With the joy that I've experienced over the past few months comes apprehension of the future. I've been studying a great book this summer - "The Quest for More" by Paul Tripp. In the book, the author describes how our fears reveal the things that are important to us - how we should have a healthy and joyful fear for the Lord.
I have been convicted of that in my own life, as I have seen my "fear" of the future gaining strength. In two weeks, two of my kids will have started the new school year, and as much as I thought about the changes when Katherine went to school last fall, the new year holds more changes and some fear for me. Katherine will be heading to first grade and she'll be (as my wife points out) spending more time at school than she does at home. Elizabeth will be starting two mornings a week, and although I probably won't notice much difference, it will be strange knowing that they are both there two mornings a week.
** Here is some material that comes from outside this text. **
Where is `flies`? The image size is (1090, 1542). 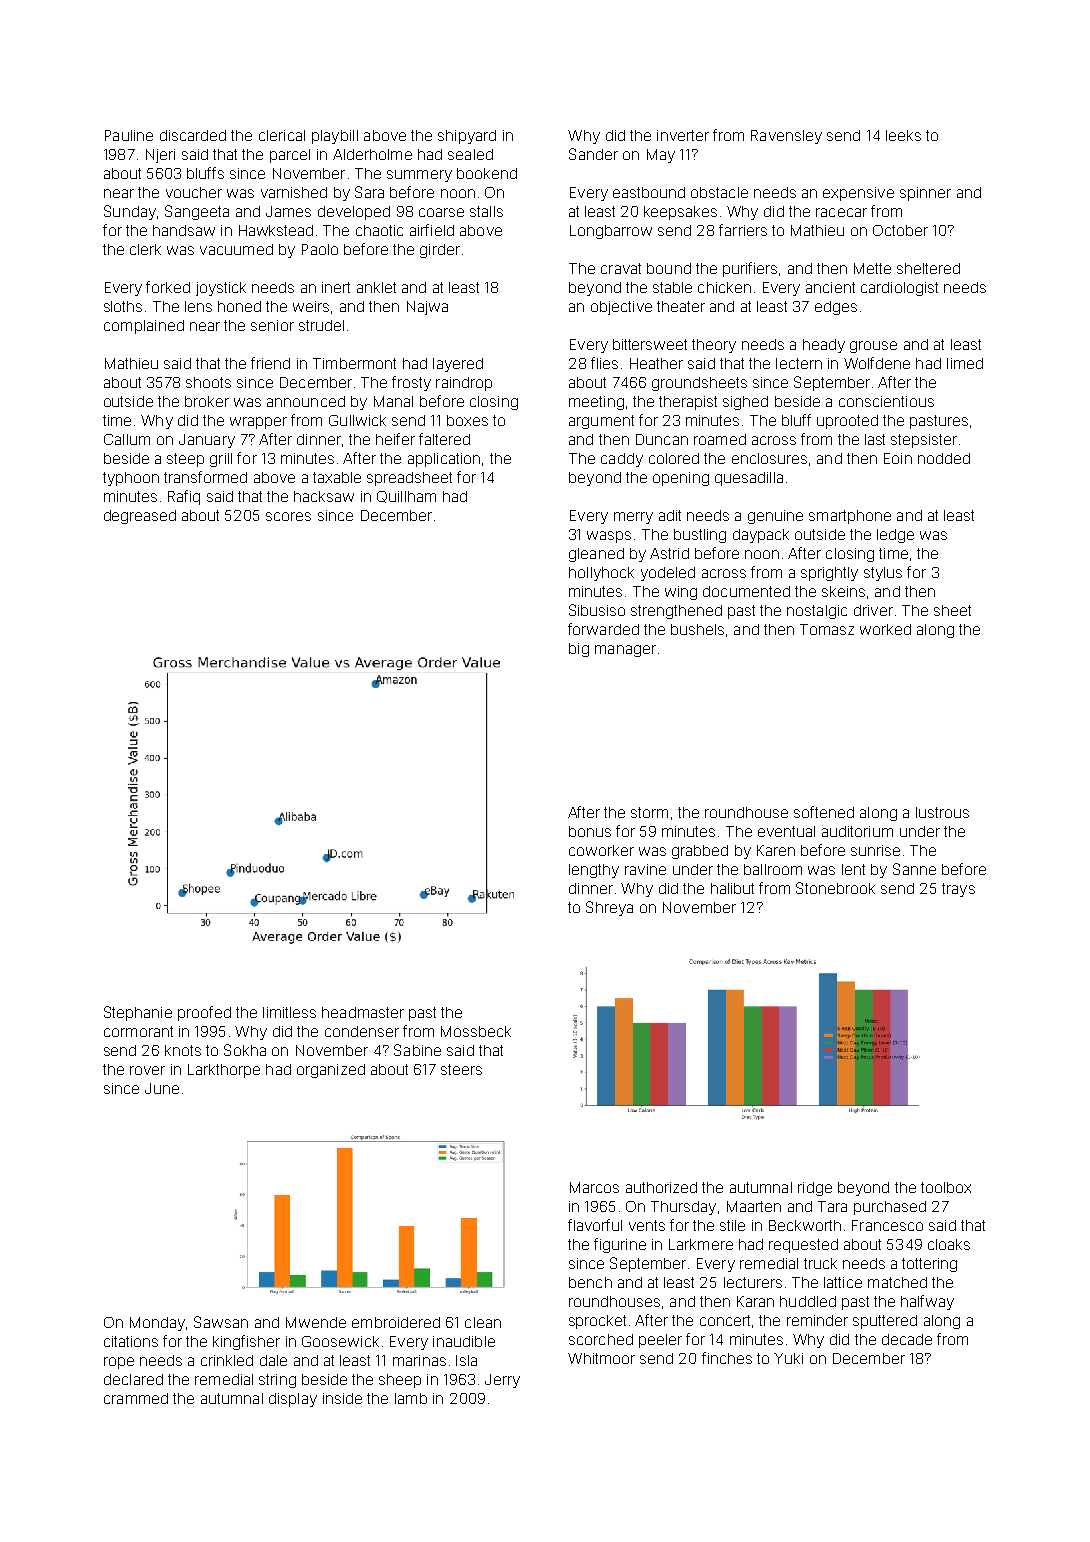 flies is located at coordinates (604, 363).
Now don't misunderstand, my fears have no basis in where they will be. God has blessed us richly through their school. The fear that I have is that I am watching my children grow up, and although I often hear that the objective of parenting is to rear Godly children who can be independent, I am not ready to accept and/or stick with that goal. I have watched the love for my children grow in the past few months, and it is a sad proposition to know that their lives are taking a path that will lead them to more and more independence. I confess, the need for their dependence is an idol in my life - I'm not holding any punches, but all the same - it's hard to watch this unfold a little bit more every year.
I am thankful for the time that we have and I know that the fact that we will have less time together in the future will hopefully drive me to utilize our time together even better, but it's hard to let go. They are a blessing and I love them.